PML-N is the largest party in Parliament, Mr Sharif said. His close aide said earlier that PML-N will win close to 90 out of the 265 seats up for grabs in the National Assembly, Pakistan’s Lower House.
“We will talk to everybody,” Sherry Rehman, a PPP senator and senior leader, told reporters in Lahore.
Khan’s supporters had the edge in results from over 100 seats earlier in the day, after vote counts were hit by unusual delays that the government ascribed to a suspension of mobile phone services.
Geo News said independents, who mostly owe allegiance to Khan, had won 47 of 106 seats for which it had results. A total of 265 seats were contested in the Feb 8 election.
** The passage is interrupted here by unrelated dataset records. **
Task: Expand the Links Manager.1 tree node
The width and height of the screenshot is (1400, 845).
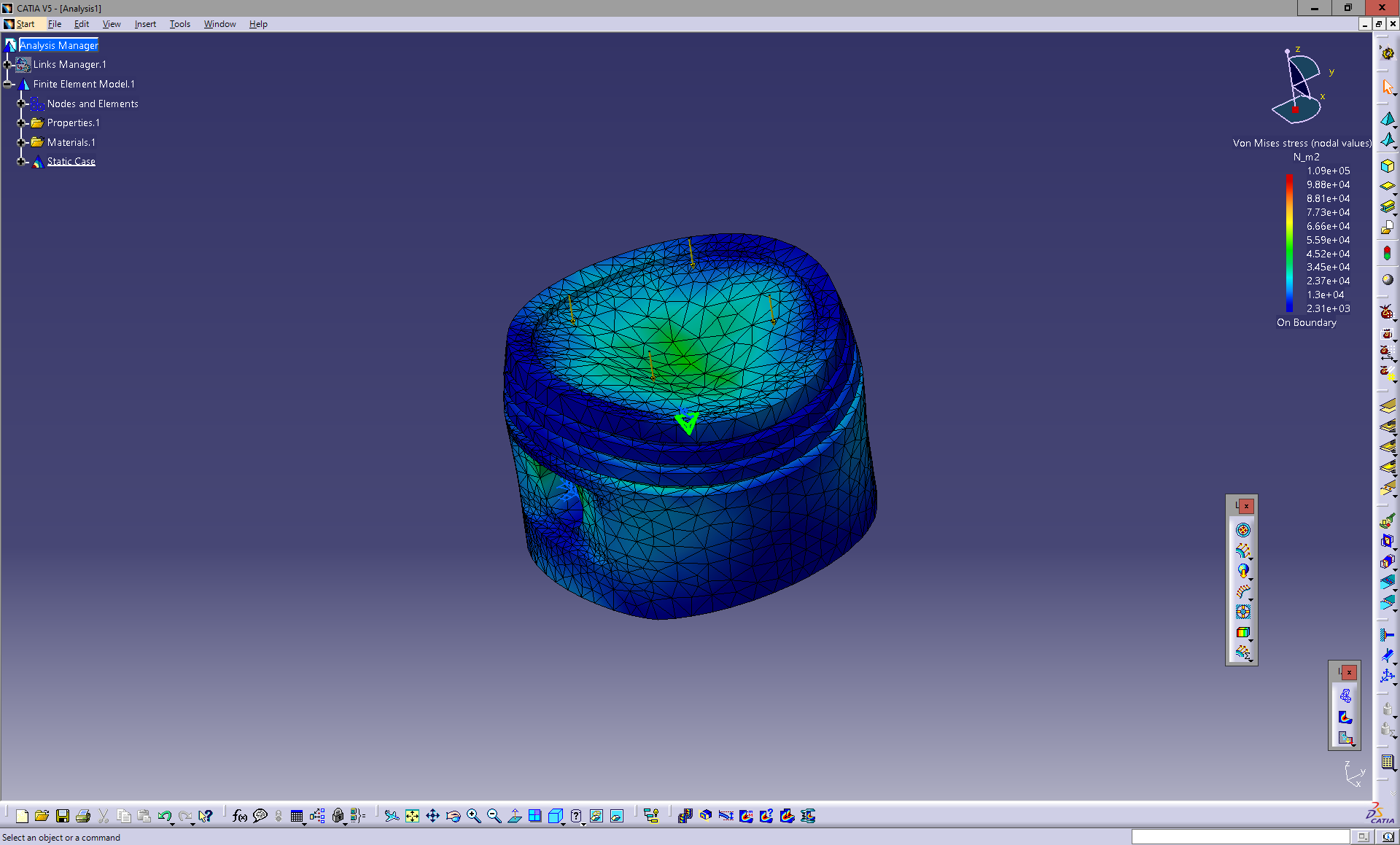Action: click(7, 65)
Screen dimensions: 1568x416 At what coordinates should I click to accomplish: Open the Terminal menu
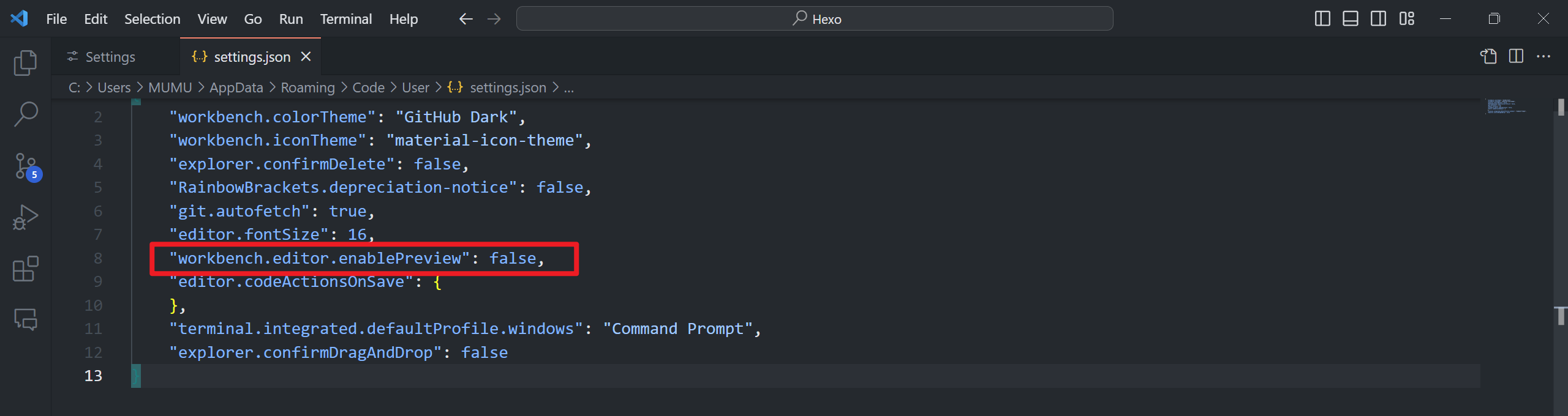[x=345, y=19]
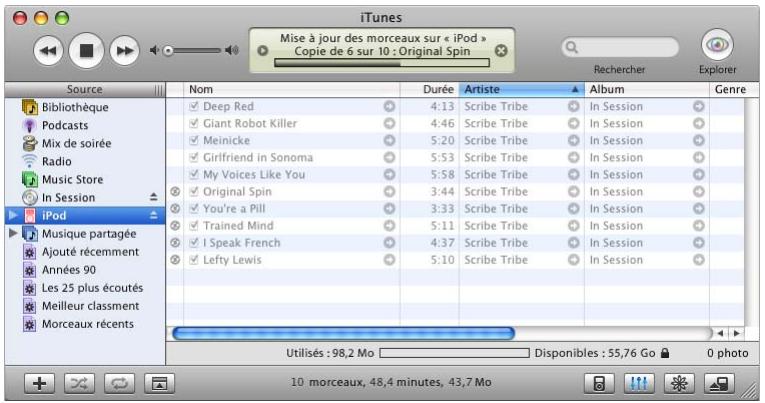Add a new playlist with plus button
Screen dimensions: 765x403
tap(41, 383)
By 0800 GMT (4pm in Singapore), the Election Commission of Pakistan (ECP) had announced 70 official results, with independents getting 24. The PPP of Mr Bilawal Bhutto Zardari, son of assassinated premier Benazir Bhutto, also bagged 24, while former Mr Sharif’s PML-N won 18.
The rest were won by small parties.
Khan is in jail, and his Pakistan Tehreek-e-Insaf (PTI) party was barred from the election
Analysts have predicted there may be no clear winner, adding to the woes of a country struggling to recover from an economic crisis while it grapples with rising militant violence in a deeply polarised political environment.
“A timely announcement of the results, leading to a smooth formation of a new government, will reduce policy and political uncertainty,” Moody’s Investors Service has said. “This is crucial for the country that is facing very challenging macroeconomic conditions.”
Mr Zafar Iqbal, special secretary at the ECP, said without elaborating that an “Internet issue” was the reason behind the delay in results.
The government said it had suspended mobile phone services ahead of the election as a security measure, and they were being partially resumed.
The main battle was expected to be between candidates backed by Khan, whose PTI party won the last national election, and the PML-N of Mr Sharif, who analysts say is being backed by the powerful military.
The military has dominated nuclear-armed Pakistan either directly or indirectly in its 76 years of independence.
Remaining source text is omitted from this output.